Cranston was speaking with – get your surprise-o-meters ready – Playboy when the subject of his penile pranks came up. He was asked about unexpectedly bringing dildos out on set, and here’s how he answered.
Well, sure. There’s nothing like a dildo to break the tension. I’ve found that’s true in most situations…I just think they’re funny. And I think it’s important to examine the tension levels or anxiety levels or exhaustion levels of your cast and crew. Sometimes a release is exactly what they need to propel them through the rest of the day and get work done.

See? You probably thought that Cranston just liked to be extremely crass while flinging dong-shaped apparatuses around in famous people’s faces, but it’s actually all about alleviating tension and stress. If you want to get serious about nailing a scene, forget repeating a mantra or looking into a mirror to regain your self-confidence. Just whip out a [Brand Name Here] adult toy to make people chuckle. I’d love to know if this involved a “wet willy” type of scenario, or if he stacked doughnuts on it on the craft services table, or what was going on there. There’s a lot of variety in how to utilize a dildo for stress relief. I mean, besides the obvious way.

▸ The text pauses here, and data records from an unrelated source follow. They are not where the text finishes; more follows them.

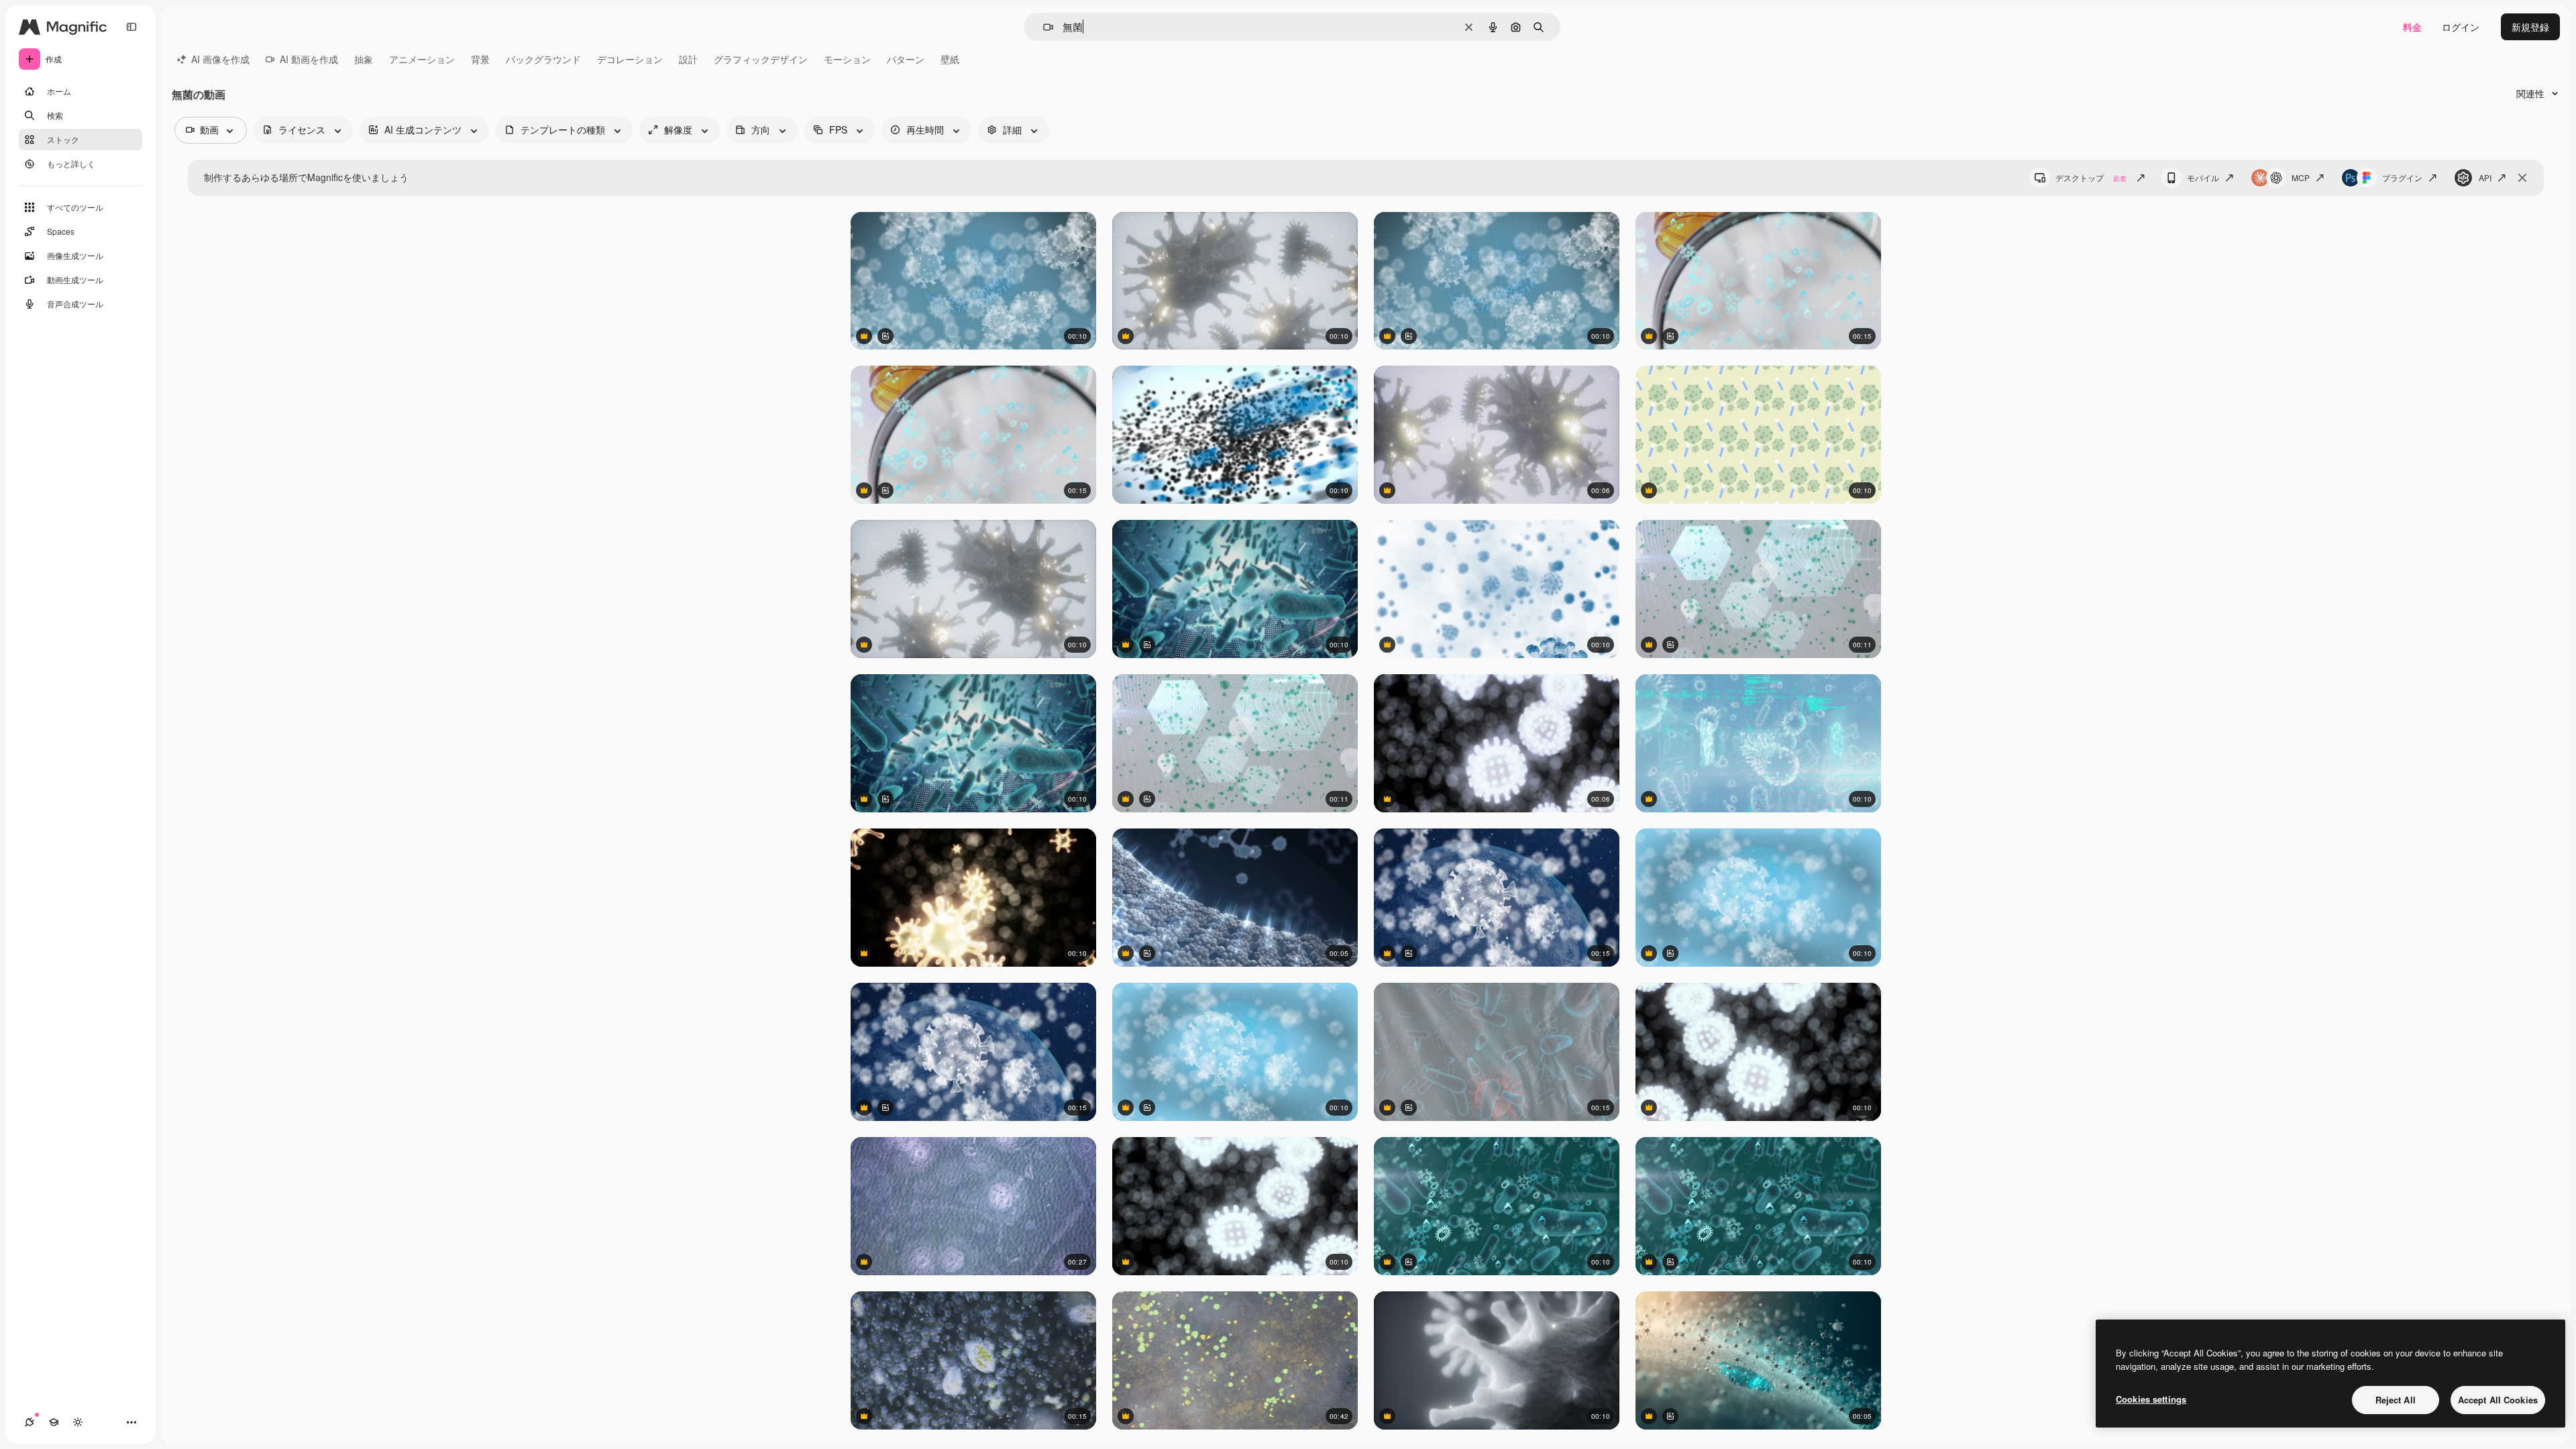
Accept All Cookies (2498, 1399)
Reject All (2395, 1399)
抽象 (363, 59)
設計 (688, 59)
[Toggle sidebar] (131, 27)
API (2485, 177)
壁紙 (950, 59)
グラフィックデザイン (761, 59)
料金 (2412, 27)
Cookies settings (2151, 1399)
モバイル (2203, 177)
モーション (847, 59)
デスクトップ (2091, 177)
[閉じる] (2522, 177)
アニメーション (422, 59)
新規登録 (2530, 27)
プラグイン (2402, 177)
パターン (905, 59)
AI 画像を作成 (220, 59)
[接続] (29, 1422)
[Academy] (53, 1422)
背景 (480, 59)
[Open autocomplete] (1042, 27)
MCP (2301, 177)
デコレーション (630, 59)
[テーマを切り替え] (78, 1422)
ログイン (2460, 27)
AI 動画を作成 (309, 59)
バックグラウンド (543, 59)
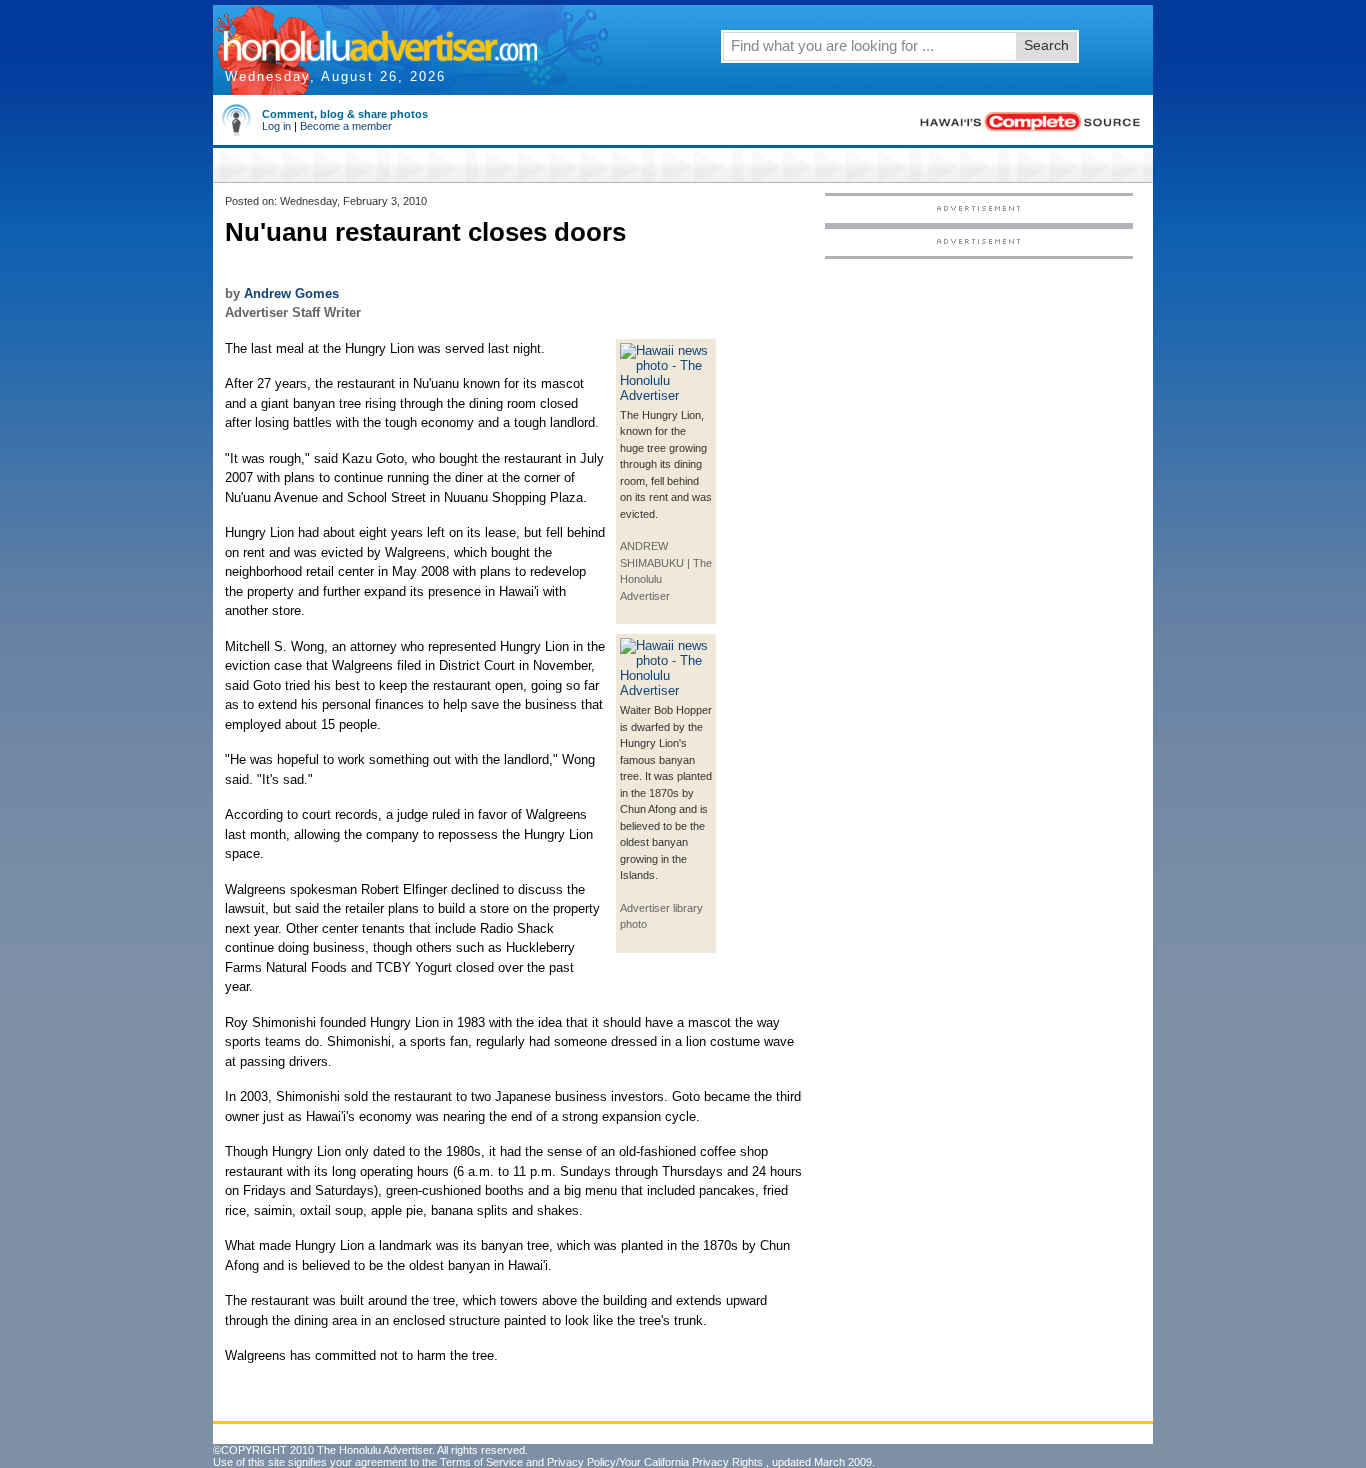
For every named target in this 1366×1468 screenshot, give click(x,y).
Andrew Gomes (291, 293)
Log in (276, 126)
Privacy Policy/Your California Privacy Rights (655, 1462)
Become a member (346, 126)
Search (1046, 45)
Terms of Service (481, 1462)
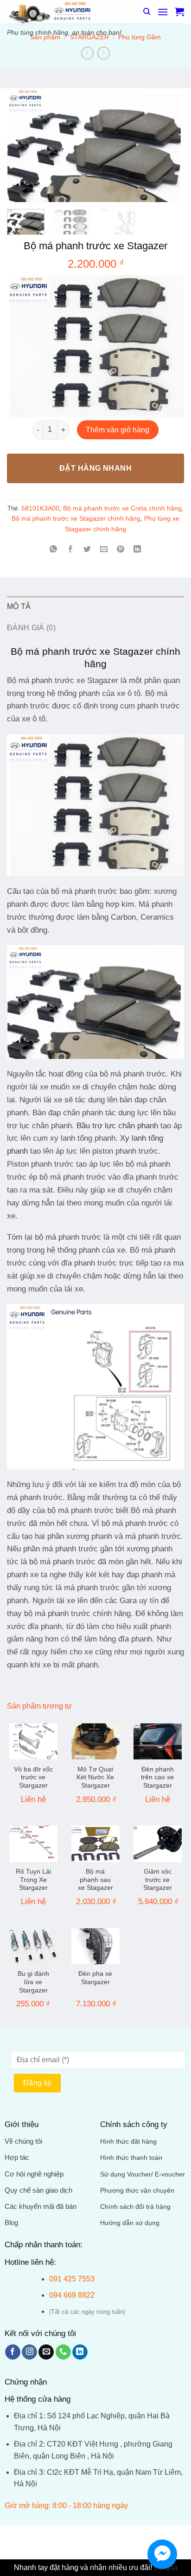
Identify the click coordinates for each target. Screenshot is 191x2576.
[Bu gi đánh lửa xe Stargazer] (33, 1946)
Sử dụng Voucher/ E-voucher (142, 2174)
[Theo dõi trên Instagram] (29, 2352)
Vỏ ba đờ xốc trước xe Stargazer (33, 1777)
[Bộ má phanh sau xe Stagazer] (95, 1844)
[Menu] (162, 11)
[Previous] (22, 145)
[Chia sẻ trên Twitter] (87, 550)
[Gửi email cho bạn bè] (104, 550)
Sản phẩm (45, 37)
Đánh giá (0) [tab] (31, 628)
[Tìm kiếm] (146, 11)
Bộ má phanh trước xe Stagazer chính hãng (76, 518)
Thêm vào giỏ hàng (117, 430)
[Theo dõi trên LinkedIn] (80, 2352)
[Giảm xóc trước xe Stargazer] (158, 1844)
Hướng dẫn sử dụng (129, 2222)
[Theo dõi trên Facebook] (12, 2352)
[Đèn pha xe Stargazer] (95, 1946)
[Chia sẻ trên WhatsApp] (53, 550)
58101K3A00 (40, 508)
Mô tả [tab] (19, 606)
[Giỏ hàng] (179, 11)
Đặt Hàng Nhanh (95, 468)
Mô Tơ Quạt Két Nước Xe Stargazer (95, 1777)
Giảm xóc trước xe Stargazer (157, 1879)
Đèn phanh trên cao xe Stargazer (157, 1777)
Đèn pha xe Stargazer (95, 1978)
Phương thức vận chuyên (137, 2190)
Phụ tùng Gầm (139, 37)
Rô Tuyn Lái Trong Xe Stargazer (33, 1879)
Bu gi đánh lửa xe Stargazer (33, 1981)
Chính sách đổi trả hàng (135, 2206)
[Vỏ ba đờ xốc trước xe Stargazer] (33, 1741)
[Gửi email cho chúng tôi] (46, 2352)
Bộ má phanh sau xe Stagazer (95, 1879)
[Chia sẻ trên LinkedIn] (137, 550)
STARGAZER (89, 37)
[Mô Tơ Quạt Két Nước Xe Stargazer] (95, 1741)
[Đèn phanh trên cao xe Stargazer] (158, 1741)
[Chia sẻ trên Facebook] (70, 550)
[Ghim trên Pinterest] (120, 550)
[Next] (168, 145)
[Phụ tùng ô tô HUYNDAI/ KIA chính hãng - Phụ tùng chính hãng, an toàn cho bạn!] (64, 12)
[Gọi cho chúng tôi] (63, 2352)
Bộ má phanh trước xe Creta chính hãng (122, 508)
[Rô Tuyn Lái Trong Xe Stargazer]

And hey, it’s not just about flashing around things that are known for being inserted into body parts. Sometimes Cranston likes to bring out the body parts that things can be inserted into. (I apologize for that awful segue.) The subject also arises concerning Cranston’s enjoyment of mooning people, particularly Breaking Bad co-star Aaron Paul. Here he explains what sounds like the epitome of all ass-flashings that have ever occurred.
The very last shot we did for Breaking Bad – a flashback of Aaron and me cooking meth together—I’m wearing an apron. I’m supposed to turn away from him at one point, and I happen to be in sweats. So while they’re setting up the shot, I kind of wiggle out of the sweats. I’m wearing the apron, so he doesn’t even notice. But then we start shooting, and I turn around and just flash him my ass.

So the advice I offer anyone who is trying to get on a project with Bryan Cranston – and that should include every actor currently working – is to not get offended by sex toys and a 60-year-old guy’s butt. That’s a pretty easy job requirement.